We were ready to go. What we weren’t prepared for was a Machinima experience so marvellous and terrifying that even now we can only speak of it in the mystical secret language used only by those who have been inducted into the deepest secrets of Apache server configuration, or alternatively have spent more than five minutes on a World of Warcraft server.

ZOMG. OMG. !!!111!!oneoneone. The ROFLCopter might have been ready for takeoff, but we left the building riding low in the bucket seat of the Ferrari FTW.

Of our gracious host Peter Brophy I shall say that, given his appointed task that day resembled that of a man attempting to give out free Aberdeen Angus samples to three hundred slavering hyenas, he was remarkably cool about demonstrating what to Johnnie and myself was essentially anti-gravity technology.
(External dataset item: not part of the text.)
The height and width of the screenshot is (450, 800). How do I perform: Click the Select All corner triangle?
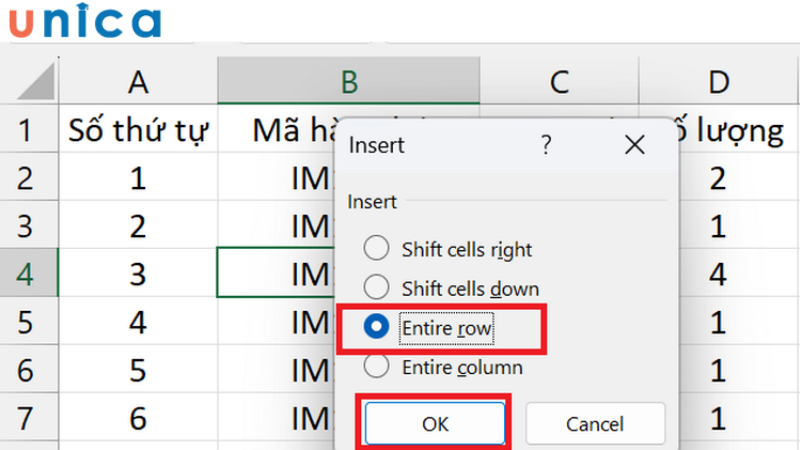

Of filmmaking in Medieval Total War, I will say only this: let us say I wish to film a three-hundred-person cavalry charge into a “highland rabble” of some several hundred, whilst around us a battle of approximately the size of the crowd at a well-attended Hearts/Hibernian match raged. We were to start high above the battle, crane down in time to see the ground shake as the cavalry rushed past, then cut to handheld footage of the brutal fighting, in time to see the tragic loss of life as individual soldiers fall.

It would look like this.

And, assuming I had allotted just one day to perform this mighty task, I would have a significant problem.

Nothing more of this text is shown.